Task set:
(1) Reproduce the part of the p-adic quaternion passage that opens with the words containing "as the four-dimensional" and closes with "and right here.])".
(2) Continue the passage on p-adic quaternions from its last sentence.

Selection:
━━━━━━━━━━
And the analogy with the classical case does not end here, because just like over the reals, this $SU(V)$ identifies with the norm-$1$-group of "the" $p$-adic quaternions. In fact, if $E= \mathbb Q_p(\sqrt a)$ so that $N(x+\sqrt a y)=x^2-ay^2$, we can define the quaternion algebra (following K. Conrad's excellent notes)

$$ Q:= (a, -p)_{\mathbb Q_p}$$

as the four-dimensional $\mathbb Q_p$-algebra with basis $1,u,v, uv$ and $u^2=a, v^2=-p, vu=-uv$, and its quaternion norm

$$N_Q (x_0 + x_1u +x_2v +x_3 uv) = x_0^2-ax_1^2+px_2^2-pax_3^2$$

which of course is the above $N(\alpha) +p N(\beta)$ for $\alpha = x_0+x_1 \sqrt a$ and $\beta = x_2+x_3\sqrt a$.

So $$SU(V) \simeq \{q \in Q: N_Q(q)=1\}$$ as $p$-adic Lie groups. (In fact, you'll see which of the matrices correspond to multiplication with $\mathbb Q_p$-multiples of $1,u,v, uv$ -- multiplication from the right that is, to make them $E$-linear from the left on the $2$-dimensional $E$-left-vector space $Q$. [I hope have not mixed up left and right here.])
━━━━━━━━━━
Provided data:
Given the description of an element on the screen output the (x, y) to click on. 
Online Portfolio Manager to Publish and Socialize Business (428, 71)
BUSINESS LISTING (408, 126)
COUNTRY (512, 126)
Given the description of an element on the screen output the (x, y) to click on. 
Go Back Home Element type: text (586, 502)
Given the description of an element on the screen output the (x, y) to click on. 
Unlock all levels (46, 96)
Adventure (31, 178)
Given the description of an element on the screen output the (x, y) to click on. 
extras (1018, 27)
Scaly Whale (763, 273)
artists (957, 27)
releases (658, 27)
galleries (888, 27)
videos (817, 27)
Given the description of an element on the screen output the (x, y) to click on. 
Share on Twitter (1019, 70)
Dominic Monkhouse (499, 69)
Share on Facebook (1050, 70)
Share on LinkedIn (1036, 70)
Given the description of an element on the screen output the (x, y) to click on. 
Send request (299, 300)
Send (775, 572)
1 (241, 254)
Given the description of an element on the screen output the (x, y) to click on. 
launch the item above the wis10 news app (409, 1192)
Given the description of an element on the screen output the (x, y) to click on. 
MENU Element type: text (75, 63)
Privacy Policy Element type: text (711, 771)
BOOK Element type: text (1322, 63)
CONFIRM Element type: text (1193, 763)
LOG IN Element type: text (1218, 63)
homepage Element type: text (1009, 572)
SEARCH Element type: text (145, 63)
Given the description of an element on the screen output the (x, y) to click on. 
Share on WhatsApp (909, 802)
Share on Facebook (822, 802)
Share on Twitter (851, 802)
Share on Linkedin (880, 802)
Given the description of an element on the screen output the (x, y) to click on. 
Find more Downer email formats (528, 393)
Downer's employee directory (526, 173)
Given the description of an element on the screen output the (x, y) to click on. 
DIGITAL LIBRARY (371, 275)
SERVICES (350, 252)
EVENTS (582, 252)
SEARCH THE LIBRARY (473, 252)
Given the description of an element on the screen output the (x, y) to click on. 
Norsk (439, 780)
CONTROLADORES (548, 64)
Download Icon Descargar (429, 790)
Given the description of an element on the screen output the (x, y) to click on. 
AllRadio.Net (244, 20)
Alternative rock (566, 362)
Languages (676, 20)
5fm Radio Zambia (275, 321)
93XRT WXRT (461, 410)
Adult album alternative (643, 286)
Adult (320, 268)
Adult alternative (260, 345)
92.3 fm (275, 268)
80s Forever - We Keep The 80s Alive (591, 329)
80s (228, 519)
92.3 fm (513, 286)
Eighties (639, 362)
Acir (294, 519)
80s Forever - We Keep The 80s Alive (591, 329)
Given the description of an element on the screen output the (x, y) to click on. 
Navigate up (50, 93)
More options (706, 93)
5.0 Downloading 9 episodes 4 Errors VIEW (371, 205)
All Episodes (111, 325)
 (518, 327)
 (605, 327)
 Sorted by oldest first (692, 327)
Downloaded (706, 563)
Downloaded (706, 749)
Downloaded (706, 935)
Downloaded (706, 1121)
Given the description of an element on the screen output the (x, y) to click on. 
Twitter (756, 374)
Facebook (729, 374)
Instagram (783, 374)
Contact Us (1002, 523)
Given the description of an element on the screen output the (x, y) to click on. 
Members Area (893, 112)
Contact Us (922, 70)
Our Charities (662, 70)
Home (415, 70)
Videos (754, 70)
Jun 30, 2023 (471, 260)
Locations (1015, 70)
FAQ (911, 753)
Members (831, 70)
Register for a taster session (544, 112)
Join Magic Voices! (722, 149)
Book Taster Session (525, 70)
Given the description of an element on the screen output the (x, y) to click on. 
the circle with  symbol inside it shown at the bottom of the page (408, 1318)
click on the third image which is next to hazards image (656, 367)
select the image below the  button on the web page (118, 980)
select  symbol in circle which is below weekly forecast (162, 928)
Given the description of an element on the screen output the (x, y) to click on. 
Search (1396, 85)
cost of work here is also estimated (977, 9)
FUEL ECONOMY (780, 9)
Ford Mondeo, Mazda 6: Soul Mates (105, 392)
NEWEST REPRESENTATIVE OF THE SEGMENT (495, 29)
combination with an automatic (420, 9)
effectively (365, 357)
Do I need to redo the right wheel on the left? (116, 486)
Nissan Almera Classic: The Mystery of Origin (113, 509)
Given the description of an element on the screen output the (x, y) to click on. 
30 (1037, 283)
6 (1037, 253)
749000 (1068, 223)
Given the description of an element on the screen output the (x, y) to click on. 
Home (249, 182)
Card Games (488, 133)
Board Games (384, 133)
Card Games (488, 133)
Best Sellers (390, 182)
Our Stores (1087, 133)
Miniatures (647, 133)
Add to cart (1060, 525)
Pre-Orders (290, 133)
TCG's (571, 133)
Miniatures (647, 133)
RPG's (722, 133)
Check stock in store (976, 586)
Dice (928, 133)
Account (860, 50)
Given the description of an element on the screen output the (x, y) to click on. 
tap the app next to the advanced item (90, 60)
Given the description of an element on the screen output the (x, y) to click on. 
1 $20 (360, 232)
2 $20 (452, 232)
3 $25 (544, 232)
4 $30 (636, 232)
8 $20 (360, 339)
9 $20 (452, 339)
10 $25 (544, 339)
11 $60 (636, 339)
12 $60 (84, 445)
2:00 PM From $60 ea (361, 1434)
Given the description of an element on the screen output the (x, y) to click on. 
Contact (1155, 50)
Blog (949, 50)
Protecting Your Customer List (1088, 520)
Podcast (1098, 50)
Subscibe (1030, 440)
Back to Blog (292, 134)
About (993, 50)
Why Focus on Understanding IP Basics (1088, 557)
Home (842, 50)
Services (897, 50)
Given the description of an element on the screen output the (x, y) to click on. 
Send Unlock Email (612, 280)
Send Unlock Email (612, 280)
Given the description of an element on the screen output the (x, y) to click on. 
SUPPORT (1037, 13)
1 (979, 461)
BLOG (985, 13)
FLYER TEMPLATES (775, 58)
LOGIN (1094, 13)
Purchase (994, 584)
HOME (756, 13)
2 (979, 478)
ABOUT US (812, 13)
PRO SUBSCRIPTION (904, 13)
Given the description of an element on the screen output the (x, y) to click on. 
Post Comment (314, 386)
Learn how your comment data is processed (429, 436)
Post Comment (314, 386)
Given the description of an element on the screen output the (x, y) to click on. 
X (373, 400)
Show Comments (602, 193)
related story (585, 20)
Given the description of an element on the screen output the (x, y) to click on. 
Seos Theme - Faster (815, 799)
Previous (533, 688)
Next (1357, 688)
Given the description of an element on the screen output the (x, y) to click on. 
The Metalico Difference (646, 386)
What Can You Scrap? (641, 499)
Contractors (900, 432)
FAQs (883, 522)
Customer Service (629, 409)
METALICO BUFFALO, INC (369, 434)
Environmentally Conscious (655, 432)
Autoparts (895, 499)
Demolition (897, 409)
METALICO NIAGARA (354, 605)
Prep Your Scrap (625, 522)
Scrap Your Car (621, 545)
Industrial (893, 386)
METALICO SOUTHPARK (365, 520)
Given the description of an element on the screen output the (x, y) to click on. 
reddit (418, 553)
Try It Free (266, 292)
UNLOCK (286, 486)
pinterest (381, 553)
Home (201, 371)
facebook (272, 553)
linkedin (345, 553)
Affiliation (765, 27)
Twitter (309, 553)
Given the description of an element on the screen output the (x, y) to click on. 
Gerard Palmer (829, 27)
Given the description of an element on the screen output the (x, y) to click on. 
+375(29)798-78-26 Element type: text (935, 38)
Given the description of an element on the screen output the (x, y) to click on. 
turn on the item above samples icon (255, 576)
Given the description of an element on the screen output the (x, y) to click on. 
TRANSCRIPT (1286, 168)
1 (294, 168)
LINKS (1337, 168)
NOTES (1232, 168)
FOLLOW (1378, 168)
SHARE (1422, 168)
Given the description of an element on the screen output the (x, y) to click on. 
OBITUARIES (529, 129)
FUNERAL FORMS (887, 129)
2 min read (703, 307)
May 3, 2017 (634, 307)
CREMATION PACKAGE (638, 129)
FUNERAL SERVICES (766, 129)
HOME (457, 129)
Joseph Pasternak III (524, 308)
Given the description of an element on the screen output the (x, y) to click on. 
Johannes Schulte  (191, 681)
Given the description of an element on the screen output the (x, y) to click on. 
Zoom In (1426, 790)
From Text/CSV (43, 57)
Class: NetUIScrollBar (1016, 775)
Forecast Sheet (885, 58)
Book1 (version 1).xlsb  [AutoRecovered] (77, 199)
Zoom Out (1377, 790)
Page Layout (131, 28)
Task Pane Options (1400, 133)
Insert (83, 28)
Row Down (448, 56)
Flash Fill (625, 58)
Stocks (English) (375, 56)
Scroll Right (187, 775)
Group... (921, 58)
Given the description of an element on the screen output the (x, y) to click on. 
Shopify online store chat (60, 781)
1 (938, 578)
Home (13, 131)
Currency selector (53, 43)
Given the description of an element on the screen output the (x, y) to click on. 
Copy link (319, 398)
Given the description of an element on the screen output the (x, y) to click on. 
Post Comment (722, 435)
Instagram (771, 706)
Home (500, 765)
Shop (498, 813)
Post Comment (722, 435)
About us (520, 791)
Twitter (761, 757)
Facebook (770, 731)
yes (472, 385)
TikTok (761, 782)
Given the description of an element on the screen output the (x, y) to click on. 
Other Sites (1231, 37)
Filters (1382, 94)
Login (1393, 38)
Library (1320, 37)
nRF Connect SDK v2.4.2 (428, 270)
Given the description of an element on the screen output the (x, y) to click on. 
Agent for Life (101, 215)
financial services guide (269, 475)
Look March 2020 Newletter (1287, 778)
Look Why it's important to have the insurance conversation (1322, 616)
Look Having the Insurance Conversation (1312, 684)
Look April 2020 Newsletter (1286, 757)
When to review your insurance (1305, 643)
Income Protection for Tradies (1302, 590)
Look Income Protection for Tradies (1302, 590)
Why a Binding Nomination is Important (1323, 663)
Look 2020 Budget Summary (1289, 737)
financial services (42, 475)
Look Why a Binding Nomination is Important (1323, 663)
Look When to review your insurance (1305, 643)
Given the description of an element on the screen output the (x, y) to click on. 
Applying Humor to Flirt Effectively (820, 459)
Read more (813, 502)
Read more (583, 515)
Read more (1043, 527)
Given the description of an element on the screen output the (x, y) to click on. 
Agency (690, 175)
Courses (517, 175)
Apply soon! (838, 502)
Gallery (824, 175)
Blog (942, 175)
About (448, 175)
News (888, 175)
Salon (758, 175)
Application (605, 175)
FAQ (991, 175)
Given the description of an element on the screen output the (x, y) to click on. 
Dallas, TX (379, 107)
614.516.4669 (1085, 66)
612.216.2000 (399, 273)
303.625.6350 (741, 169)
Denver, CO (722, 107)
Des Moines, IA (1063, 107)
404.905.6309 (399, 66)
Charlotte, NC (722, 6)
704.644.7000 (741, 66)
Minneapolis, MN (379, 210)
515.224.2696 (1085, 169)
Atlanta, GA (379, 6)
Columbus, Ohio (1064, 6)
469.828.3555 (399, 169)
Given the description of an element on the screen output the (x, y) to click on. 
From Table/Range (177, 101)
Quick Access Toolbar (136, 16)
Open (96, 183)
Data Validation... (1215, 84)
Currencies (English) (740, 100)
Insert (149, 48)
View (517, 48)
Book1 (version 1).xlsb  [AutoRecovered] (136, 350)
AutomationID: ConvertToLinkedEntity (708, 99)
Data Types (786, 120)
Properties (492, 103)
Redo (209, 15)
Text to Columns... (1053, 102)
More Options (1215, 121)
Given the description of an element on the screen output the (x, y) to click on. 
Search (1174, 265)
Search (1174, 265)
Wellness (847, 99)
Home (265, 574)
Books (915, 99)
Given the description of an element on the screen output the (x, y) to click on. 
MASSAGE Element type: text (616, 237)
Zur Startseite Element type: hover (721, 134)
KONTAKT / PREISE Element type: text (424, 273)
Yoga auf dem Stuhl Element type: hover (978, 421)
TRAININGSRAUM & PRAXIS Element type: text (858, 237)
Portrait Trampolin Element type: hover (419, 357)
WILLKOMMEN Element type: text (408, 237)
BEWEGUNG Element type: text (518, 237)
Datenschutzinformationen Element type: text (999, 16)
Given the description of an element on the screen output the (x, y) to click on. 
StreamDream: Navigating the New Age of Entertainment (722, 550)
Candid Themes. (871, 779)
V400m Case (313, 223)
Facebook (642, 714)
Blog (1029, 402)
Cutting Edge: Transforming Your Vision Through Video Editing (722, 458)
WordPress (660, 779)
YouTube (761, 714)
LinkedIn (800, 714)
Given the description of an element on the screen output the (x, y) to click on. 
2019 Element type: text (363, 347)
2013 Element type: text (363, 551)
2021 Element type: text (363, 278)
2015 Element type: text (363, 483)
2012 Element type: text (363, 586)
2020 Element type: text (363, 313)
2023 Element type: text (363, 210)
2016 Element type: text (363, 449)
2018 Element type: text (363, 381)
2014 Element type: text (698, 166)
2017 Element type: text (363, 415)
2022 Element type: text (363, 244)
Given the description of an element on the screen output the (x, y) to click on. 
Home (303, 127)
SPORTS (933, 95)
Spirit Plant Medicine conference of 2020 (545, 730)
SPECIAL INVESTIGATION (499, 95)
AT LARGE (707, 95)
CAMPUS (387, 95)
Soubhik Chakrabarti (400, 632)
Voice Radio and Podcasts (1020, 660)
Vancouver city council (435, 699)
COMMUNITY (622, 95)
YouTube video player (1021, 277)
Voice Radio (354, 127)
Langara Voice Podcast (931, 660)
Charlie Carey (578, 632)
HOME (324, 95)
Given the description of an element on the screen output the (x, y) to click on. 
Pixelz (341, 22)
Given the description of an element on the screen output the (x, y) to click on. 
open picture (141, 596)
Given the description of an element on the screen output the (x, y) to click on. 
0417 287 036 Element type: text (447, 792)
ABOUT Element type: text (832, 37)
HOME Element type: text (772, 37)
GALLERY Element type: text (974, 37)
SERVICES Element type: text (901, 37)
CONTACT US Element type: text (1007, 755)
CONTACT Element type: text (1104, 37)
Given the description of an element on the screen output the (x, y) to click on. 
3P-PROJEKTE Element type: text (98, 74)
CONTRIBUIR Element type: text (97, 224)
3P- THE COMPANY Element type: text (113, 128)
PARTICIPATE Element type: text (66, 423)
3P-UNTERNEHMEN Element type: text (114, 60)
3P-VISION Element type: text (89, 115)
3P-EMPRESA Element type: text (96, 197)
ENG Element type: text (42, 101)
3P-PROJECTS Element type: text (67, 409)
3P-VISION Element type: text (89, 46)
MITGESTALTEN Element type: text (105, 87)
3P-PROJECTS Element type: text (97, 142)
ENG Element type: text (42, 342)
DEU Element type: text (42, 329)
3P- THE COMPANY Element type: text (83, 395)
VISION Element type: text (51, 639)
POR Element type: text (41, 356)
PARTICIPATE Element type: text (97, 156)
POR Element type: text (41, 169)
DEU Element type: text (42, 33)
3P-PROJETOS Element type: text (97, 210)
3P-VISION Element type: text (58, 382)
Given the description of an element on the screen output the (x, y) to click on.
━━━━━━━━━━
Expected answers:
(1)
as the four-dimensional $\mathbb Q_p$-algebra with basis $1,u,v, uv$ and $u^2=a, v^2=-p, vu=-uv$, and its quaternion norm

$$N_Q (x_0 + x_1u +x_2v +x_3 uv) = x_0^2-ax_1^2+px_2^2-pax_3^2$$

which of course is the above $N(\alpha) +p N(\beta)$ for $\alpha = x_0+x_1 \sqrt a$ and $\beta = x_2+x_3\sqrt a$.

So $$SU(V) \simeq \{q \in Q: N_Q(q)=1\}$$ as $p$-adic Lie groups. (In fact, you'll see which of the matrices correspond to multiplication with $\mathbb Q_p$-multiples of $1,u,v, uv$ -- multiplication from the right that is, to make them $E$-linear from the left on the $2$-dimensional $E$-left-vector space $Q$. [I hope have not mixed up left and right here.])

(2)
To see that this group has ($\mathbb Q_p$-)dimension $3$, note e.g. that you can choose $x_1,x_2,x_3$ freely as long as they are "small" ($p$-adic absolute value less than $p^{-2}$ will do) and still find an $x_0$ to get to norm $1$. (Here is one thing that is a bit more cumbersome than in the classical case, where Hamilton's $i,j,k$, conveniently, already have norm $1$.) By the way, likewise you can see that that torus $\{x \in E: N(x)=1\}$ also has $(\mathbb Q_p$-)dimension $1$, i.e. $U(V)$ is a four-dimensional ($p$-adic) Lie group. And the Lie algebra of $SU(V)$ is given by the matrices

$$ \{ \pmatrix{x_1\sqrt a& -p(x_2-x_3\sqrt a)\\x_2+x_3\sqrt a &-x_1\sqrt a} : x_1, x_2, x_3 \in \mathbb Q_p \}$$

a.k.a. the "pure" quaternions. Of course the group (or Lie algebra) is "the" compact $\mathbb Q_p$-form of the group $SL_2$ (or Lie algebra $\mathfrak{sl}_2$), and becomes split after scalar extension to $E$.


Further, all this generalizes in various ways: First of all you can replace the ground field $\mathbb Q_p$ by any finite extension $K$ thereof (now just take a uniformizer $\pi_K$ instead of $p$); then, you don't need the unramified quadratic extension as $E$, just take any quadratic extension, now you just make sure to choose instead of $-\pi_K$ any element in $K$ which is not a norm from $E$. In fact, by general facts about those quadratic extensions and/or quaternions and/or anisotropic quadratic forms over $p$-adic fields, although this seems like you have a lot of choices, for any given base field $K$ the results are isomorphic, you might as well call them $SU_2 (K)$.

Finally, I am also pretty sure everything important goes through for $p=2$ as well, but as always, some things in that case are odd.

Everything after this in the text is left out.